**Required work:** What you return should be every record, retyped without a single change.
[[ Given records, beginning ]]
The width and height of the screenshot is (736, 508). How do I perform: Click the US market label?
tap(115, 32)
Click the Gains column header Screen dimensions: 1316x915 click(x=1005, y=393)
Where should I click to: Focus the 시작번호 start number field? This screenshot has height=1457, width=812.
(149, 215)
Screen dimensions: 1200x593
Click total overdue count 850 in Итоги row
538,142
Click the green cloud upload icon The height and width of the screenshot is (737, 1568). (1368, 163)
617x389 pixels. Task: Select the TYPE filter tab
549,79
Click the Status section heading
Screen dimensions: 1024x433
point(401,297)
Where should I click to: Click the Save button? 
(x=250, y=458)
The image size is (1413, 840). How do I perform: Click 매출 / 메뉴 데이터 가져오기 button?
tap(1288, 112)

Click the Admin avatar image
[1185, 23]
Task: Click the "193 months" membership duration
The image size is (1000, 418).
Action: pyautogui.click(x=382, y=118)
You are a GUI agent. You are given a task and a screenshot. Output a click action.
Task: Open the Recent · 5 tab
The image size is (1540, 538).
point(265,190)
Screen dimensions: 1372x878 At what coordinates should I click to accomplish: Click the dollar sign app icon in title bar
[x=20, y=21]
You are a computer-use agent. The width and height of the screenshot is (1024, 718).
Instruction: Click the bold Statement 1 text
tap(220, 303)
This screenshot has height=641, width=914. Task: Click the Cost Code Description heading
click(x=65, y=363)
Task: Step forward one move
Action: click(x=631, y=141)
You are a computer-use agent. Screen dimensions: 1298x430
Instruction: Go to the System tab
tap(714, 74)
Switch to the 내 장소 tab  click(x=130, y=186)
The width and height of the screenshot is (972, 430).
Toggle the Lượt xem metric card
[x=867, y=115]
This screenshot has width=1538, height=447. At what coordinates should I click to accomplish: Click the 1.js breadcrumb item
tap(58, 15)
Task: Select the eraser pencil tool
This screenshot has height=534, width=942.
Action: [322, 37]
[[ Given records, end ]]
**Output for this task:**
The width and height of the screenshot is (736, 508). How do I perform: Click the US market label?
tap(115, 32)
Click the Gains column header Screen dimensions: 1316x915 click(x=1005, y=393)
Where should I click to: Focus the 시작번호 start number field? This screenshot has height=1457, width=812.
(149, 215)
Screen dimensions: 1200x593
Click total overdue count 850 in Итоги row
538,142
Click the green cloud upload icon The height and width of the screenshot is (737, 1568). (1368, 163)
617x389 pixels. Task: Select the TYPE filter tab
549,79
Click the Status section heading
Screen dimensions: 1024x433
point(401,297)
Where should I click to: Click the Save button? 
(x=250, y=458)
The image size is (1413, 840). How do I perform: Click 매출 / 메뉴 데이터 가져오기 button?
tap(1288, 112)

Click the Admin avatar image
[1185, 23]
Task: Click the "193 months" membership duration
The image size is (1000, 418).
Action: pyautogui.click(x=382, y=118)
You are a GUI agent. You are given a task and a screenshot. Output a click action.
Task: Open the Recent · 5 tab
The image size is (1540, 538).
point(265,190)
Screen dimensions: 1372x878 At what coordinates should I click to accomplish: Click the dollar sign app icon in title bar
[x=20, y=21]
You are a computer-use agent. The width and height of the screenshot is (1024, 718).
Instruction: Click the bold Statement 1 text
tap(220, 303)
This screenshot has height=641, width=914. Task: Click the Cost Code Description heading
click(x=65, y=363)
Task: Step forward one move
Action: click(x=631, y=141)
You are a computer-use agent. Screen dimensions: 1298x430
Instruction: Go to the System tab
tap(714, 74)
Switch to the 내 장소 tab  click(x=130, y=186)
The width and height of the screenshot is (972, 430).
Toggle the Lượt xem metric card
[x=867, y=115]
This screenshot has width=1538, height=447. At what coordinates should I click to accomplish: Click the 1.js breadcrumb item
tap(58, 15)
Task: Select the eraser pencil tool
This screenshot has height=534, width=942.
Action: [322, 37]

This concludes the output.